3.1 The Newick format

One of the frequently used format for tree representation in Newick format. This is a text based notation of tree structures. In this, nodes are specified as comma separated values within parantheses and ends with a semi-colon. Leaf nodes and internal can have names and branch length can be specified as well. Below are some examples of tree constructed using the Tree() function.

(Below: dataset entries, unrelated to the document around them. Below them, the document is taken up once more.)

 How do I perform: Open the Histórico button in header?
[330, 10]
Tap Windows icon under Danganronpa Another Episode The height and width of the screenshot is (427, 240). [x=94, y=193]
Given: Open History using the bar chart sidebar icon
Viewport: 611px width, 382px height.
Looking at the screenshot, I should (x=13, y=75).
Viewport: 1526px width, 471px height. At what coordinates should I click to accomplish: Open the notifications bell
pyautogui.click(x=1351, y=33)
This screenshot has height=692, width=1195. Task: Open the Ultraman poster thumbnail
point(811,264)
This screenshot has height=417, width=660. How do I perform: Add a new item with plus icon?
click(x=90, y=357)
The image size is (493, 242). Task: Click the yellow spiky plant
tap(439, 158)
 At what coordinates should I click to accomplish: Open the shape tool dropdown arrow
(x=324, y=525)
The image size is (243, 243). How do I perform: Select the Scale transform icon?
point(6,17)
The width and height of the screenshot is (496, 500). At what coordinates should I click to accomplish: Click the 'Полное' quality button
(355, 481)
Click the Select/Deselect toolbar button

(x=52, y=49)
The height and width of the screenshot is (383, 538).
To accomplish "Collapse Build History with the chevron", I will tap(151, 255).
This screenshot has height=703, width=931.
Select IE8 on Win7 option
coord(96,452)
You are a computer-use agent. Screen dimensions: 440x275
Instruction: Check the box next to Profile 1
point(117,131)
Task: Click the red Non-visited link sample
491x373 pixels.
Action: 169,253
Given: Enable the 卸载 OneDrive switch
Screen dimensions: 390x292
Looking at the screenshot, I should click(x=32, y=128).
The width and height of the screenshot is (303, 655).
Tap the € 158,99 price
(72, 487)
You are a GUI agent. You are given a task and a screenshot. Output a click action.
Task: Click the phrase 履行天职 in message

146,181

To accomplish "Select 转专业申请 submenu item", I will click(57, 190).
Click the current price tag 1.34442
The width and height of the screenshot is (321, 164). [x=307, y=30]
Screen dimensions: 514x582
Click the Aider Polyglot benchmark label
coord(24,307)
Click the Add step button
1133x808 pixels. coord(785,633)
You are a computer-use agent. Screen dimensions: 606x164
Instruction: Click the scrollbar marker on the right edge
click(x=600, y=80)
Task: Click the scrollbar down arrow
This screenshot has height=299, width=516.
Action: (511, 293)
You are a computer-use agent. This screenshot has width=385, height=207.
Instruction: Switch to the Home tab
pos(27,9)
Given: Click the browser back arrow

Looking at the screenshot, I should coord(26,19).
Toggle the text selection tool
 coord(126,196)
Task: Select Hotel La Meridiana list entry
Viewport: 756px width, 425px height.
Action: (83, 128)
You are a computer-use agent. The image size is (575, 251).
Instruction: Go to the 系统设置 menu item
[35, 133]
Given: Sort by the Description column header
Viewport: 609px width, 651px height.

The format attribute of this function need to be changed when constructing tree with flexible newick format.

t = Tree( "((a,b),c);" )
print(t)

      /-a
   /-|
--|   \-b
  |
   \-c
#Tree with internal nodes
t2 = Tree( "((a,b)m,c)n;", format=1 )
print(t2)

      /-a
   /-|
--|   \-b
  |
   \-c

The show() function generates a graphical representation of the tree and render() function can used to save an image of the tree. This function has keyword attributes to specify resolution, width and height of the image. To show the tree within notebook we call the render() function with %%inline argument.

t.render("tree1.png", dpi=300)
t.render("%%inline")

To get the names of all the nodes in a tree we can use traverse() function to interate through the nodes of the tree and print their names. To get a list of only the leaf nodes, get_leaves() can be used.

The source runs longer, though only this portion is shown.